━━━ Entries shown
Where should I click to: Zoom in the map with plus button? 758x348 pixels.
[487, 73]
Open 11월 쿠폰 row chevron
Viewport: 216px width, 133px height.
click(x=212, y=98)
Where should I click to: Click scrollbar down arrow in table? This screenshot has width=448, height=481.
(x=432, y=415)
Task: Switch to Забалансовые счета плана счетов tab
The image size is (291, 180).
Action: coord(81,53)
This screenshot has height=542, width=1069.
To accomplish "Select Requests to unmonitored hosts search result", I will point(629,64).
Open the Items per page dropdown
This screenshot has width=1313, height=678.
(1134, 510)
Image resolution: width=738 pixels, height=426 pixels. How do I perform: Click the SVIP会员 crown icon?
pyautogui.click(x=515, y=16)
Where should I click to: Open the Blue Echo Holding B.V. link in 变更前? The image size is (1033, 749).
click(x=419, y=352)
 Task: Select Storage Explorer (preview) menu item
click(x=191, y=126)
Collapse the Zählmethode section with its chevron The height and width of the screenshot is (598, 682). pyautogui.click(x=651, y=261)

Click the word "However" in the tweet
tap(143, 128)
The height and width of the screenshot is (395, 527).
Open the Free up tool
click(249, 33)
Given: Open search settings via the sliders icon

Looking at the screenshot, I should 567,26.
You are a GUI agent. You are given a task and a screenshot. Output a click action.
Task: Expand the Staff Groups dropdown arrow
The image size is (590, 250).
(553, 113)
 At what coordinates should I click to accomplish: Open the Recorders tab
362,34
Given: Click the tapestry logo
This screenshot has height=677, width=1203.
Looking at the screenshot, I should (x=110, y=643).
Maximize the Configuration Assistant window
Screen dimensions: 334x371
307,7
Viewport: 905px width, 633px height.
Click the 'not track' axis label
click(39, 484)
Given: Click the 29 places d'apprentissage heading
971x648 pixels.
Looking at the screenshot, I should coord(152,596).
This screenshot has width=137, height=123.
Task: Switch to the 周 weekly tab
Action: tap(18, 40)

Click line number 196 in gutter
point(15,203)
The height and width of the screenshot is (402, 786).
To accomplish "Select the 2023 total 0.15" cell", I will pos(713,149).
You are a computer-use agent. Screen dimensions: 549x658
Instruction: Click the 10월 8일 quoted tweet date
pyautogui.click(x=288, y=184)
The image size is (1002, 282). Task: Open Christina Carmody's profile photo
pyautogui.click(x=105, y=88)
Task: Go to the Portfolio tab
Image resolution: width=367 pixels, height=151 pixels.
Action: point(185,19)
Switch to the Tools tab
━━━━━━
§ Task to carry out
The material is to be transcribed once more, exactly and completely.

§ Your response
Where should I click to: Zoom in the map with plus button? 758x348 pixels.
[487, 73]
Open 11월 쿠폰 row chevron
Viewport: 216px width, 133px height.
click(x=212, y=98)
Where should I click to: Click scrollbar down arrow in table? This screenshot has width=448, height=481.
(x=432, y=415)
Task: Switch to Забалансовые счета плана счетов tab
The image size is (291, 180).
Action: coord(81,53)
This screenshot has height=542, width=1069.
To accomplish "Select Requests to unmonitored hosts search result", I will point(629,64).
Open the Items per page dropdown
This screenshot has width=1313, height=678.
(1134, 510)
Image resolution: width=738 pixels, height=426 pixels. How do I perform: Click the SVIP会员 crown icon?
pyautogui.click(x=515, y=16)
Where should I click to: Open the Blue Echo Holding B.V. link in 变更前? The image size is (1033, 749).
click(x=419, y=352)
 Task: Select Storage Explorer (preview) menu item
click(x=191, y=126)
Collapse the Zählmethode section with its chevron The height and width of the screenshot is (598, 682). pyautogui.click(x=651, y=261)

Click the word "However" in the tweet
tap(143, 128)
The height and width of the screenshot is (395, 527).
Open the Free up tool
click(249, 33)
Given: Open search settings via the sliders icon

Looking at the screenshot, I should 567,26.
You are a GUI agent. You are given a task and a screenshot. Output a click action.
Task: Expand the Staff Groups dropdown arrow
The image size is (590, 250).
(553, 113)
 At what coordinates should I click to accomplish: Open the Recorders tab
362,34
Given: Click the tapestry logo
This screenshot has height=677, width=1203.
Looking at the screenshot, I should (x=110, y=643).
Maximize the Configuration Assistant window
Screen dimensions: 334x371
307,7
Viewport: 905px width, 633px height.
Click the 'not track' axis label
click(39, 484)
Given: Click the 29 places d'apprentissage heading
971x648 pixels.
Looking at the screenshot, I should coord(152,596).
This screenshot has width=137, height=123.
Task: Switch to the 周 weekly tab
Action: tap(18, 40)

Click line number 196 in gutter
point(15,203)
The height and width of the screenshot is (402, 786).
To accomplish "Select the 2023 total 0.15" cell", I will pos(713,149).
You are a computer-use agent. Screen dimensions: 549x658
Instruction: Click the 10월 8일 quoted tweet date
pyautogui.click(x=288, y=184)
The image size is (1002, 282). Task: Open Christina Carmody's profile photo
pyautogui.click(x=105, y=88)
Task: Go to the Portfolio tab
Image resolution: width=367 pixels, height=151 pixels.
Action: point(185,19)
Switch to the Tools tab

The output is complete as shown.